Indices in file names?

MuadhF · July 15, 2019, 8:05am

Hi,

If I’m sending data to a CSV file in a for loop function, this means that I would need multiple files for each run, but how do I ensure that the file names would be different so that overwriting is avoided? I thought maybe an index in the file for each loop, but I don’t know how. For example,

for i = 1:n
    .
    .
    .
    CSV.write("Solution Table.csv", df)
end

So for each loop I want a separate solution file, but right now it just gets overwritten and only one file is generated. Any help would be appreciated, thanks!

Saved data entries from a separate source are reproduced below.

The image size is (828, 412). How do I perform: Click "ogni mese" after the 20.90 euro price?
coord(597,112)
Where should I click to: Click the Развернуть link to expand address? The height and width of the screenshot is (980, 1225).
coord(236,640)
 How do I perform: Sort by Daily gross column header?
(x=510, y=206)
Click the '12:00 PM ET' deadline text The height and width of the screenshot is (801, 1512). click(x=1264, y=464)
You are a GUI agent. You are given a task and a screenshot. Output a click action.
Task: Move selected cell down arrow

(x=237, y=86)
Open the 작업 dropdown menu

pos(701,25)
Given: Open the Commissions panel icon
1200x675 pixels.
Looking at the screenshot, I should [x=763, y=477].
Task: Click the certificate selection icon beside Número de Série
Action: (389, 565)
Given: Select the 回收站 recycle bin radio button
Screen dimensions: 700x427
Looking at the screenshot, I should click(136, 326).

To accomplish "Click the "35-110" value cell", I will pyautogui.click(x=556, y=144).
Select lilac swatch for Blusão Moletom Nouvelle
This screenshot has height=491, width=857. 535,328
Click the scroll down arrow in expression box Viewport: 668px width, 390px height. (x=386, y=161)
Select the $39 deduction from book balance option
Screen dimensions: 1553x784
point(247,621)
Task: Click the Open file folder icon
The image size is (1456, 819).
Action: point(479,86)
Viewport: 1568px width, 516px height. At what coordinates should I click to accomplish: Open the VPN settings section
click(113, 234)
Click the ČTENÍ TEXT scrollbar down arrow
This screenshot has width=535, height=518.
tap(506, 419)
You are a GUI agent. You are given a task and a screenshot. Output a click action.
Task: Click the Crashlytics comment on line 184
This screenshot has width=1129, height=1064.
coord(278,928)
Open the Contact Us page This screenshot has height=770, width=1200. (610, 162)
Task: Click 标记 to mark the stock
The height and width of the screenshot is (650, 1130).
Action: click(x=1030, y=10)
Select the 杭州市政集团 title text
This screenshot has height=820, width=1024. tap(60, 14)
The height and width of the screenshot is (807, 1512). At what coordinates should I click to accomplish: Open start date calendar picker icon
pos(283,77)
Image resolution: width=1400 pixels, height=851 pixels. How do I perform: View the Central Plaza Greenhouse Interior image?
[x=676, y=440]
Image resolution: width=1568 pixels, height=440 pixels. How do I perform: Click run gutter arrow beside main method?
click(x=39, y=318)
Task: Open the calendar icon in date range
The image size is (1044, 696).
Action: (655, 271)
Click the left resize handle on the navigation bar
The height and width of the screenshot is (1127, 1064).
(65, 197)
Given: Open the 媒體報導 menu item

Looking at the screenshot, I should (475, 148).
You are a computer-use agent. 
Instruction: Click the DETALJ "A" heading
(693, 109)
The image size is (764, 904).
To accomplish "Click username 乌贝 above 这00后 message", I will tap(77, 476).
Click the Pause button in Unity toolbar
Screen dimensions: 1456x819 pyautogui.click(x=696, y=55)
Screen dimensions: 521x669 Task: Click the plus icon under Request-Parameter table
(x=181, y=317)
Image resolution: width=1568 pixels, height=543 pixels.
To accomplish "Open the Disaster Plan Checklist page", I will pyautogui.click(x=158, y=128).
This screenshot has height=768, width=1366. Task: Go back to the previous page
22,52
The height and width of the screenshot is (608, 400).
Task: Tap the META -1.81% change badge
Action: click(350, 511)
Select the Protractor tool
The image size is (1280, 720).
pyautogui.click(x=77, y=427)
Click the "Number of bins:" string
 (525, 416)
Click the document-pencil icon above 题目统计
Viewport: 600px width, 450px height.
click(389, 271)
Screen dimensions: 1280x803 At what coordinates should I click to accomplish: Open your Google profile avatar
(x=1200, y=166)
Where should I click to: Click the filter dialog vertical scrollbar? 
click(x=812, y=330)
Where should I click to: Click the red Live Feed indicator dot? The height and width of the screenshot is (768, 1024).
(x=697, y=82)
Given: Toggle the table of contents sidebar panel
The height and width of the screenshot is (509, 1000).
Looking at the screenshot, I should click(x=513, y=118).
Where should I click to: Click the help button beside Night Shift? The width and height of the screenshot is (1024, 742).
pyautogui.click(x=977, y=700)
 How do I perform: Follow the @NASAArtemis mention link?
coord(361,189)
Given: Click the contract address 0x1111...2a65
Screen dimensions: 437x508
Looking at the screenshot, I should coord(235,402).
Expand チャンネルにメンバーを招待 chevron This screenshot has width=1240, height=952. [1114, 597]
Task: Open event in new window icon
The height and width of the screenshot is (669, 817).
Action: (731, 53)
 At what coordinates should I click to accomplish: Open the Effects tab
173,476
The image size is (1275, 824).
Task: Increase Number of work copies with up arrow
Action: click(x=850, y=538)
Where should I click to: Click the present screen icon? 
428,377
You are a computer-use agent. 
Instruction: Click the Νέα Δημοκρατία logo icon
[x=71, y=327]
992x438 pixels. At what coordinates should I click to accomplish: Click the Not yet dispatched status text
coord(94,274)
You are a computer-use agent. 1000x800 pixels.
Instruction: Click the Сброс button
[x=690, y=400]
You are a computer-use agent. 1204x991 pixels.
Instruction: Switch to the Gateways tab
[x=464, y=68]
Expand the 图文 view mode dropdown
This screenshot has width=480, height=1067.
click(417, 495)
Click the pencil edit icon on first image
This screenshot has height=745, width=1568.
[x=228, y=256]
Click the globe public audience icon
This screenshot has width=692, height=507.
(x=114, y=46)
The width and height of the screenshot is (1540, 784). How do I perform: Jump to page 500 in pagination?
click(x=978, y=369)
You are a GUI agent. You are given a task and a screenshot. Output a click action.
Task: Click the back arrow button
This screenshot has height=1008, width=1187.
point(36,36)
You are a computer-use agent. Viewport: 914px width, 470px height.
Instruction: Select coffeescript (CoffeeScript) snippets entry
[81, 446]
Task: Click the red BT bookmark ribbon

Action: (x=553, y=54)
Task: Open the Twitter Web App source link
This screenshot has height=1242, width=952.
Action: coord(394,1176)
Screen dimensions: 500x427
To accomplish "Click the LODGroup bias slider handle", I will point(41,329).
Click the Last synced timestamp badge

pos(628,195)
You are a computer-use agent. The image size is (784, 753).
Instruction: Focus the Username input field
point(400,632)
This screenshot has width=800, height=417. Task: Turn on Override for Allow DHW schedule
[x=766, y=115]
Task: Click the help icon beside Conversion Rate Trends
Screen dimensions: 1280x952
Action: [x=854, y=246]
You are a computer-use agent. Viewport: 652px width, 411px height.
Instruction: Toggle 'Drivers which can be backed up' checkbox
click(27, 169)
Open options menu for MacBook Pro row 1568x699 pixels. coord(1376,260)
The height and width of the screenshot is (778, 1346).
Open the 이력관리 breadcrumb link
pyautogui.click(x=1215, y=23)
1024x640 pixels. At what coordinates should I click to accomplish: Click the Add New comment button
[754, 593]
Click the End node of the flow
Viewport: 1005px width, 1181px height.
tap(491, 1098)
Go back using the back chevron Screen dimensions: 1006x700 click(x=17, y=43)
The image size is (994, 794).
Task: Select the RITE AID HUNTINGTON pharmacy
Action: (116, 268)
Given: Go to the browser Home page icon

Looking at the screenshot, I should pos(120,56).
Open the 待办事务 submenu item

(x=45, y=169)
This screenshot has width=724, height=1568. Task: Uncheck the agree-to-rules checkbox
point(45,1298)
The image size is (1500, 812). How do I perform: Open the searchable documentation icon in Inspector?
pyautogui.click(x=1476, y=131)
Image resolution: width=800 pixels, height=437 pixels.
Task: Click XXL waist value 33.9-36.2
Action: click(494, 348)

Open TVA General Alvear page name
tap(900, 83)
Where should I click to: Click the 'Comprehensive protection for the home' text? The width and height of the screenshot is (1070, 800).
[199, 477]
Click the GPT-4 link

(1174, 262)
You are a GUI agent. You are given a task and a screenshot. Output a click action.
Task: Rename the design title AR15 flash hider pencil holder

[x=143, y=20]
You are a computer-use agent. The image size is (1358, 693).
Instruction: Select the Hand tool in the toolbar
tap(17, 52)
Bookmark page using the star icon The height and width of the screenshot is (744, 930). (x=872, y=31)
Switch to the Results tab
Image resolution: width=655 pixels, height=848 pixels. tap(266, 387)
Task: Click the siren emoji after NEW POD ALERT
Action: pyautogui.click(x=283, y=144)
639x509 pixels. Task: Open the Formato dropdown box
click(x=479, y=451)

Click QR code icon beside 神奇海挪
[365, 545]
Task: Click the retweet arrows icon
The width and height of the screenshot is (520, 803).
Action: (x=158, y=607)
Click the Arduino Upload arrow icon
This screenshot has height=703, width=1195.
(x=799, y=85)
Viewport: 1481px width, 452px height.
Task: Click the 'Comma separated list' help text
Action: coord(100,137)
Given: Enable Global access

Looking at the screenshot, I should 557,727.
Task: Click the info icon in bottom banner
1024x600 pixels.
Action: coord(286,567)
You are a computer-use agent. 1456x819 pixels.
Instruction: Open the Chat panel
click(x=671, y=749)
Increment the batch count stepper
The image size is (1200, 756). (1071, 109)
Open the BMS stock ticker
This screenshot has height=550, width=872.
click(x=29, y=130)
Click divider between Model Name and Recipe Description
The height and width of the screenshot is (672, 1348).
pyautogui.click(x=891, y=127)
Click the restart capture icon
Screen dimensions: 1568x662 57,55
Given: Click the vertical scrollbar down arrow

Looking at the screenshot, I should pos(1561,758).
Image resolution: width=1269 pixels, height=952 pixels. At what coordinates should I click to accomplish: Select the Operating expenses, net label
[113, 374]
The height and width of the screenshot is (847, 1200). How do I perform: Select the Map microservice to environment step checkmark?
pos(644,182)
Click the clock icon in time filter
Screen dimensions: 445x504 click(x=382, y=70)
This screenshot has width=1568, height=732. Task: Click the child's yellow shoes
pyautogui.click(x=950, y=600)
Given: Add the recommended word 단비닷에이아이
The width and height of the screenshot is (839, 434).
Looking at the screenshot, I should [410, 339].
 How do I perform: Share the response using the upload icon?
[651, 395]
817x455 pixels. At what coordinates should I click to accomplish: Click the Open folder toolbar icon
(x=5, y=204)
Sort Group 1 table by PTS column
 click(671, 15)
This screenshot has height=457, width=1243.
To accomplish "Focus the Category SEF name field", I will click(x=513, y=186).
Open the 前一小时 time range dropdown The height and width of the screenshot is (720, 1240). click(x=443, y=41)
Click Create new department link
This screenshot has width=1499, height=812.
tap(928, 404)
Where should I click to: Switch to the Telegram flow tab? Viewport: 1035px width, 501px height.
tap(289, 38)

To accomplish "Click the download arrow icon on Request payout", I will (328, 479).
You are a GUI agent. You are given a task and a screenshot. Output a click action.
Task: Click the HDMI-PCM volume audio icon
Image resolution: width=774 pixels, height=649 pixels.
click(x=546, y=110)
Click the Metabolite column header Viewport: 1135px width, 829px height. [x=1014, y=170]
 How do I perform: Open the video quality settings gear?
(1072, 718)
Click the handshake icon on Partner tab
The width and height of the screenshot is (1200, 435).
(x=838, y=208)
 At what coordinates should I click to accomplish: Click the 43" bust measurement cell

pmarg · July 15, 2019, 8:13am

You can interpolate the index:

for i in 1:n 
  .
CSV.write("Solution Table$i.csv",df)
end

MuadhF · July 15, 2019, 8:21am

Sweet! Thank you sir

JeffreySarnoff · July 15, 2019, 8:22am

another approach

const filecount = Ref(0)

basename = "data"
extension  = "csv"

function nextfilename(fileprefix=basename, ext=extension)
    newcount = filecount[] + 1
    filecount[] = newcount
    newfilename = string(fileprefix, "_", newcount, ".", ext)
    return newfilename
end

It runs like this


julia> nextfile = nextfilename()
"data_1.csv"

julia> nextfile = nextfilename()
"data_2.csv"

julia> nextfile = nextfilename()
"data_3.csv"

To include the full directory path, use

const filecount = Ref(0)

basename = "data"
extension  = "csv"
dirpath = "/home/working/data"

function nextfilename(fileprefix=basename, ext=extension, dir=dirpath)
    newcount = filecount[] + 1
    filecount[] = newcount
    newfilename = string(fileprefix, "_", newcount, ".", ext)
    return joinpath(dir,newfilename)
end

julia> nextfile = nextfilename()
"/home/working/data/data_1.csv"

julia> nextfile = nextfilename()
"/home/working/data/data_2.csv"

julia> nextfile = nextfilename()
"/home/working/data/data_3.csv"

And, of course, you may initialize the filecount to wherever you may have left off when generating many files over several sessions.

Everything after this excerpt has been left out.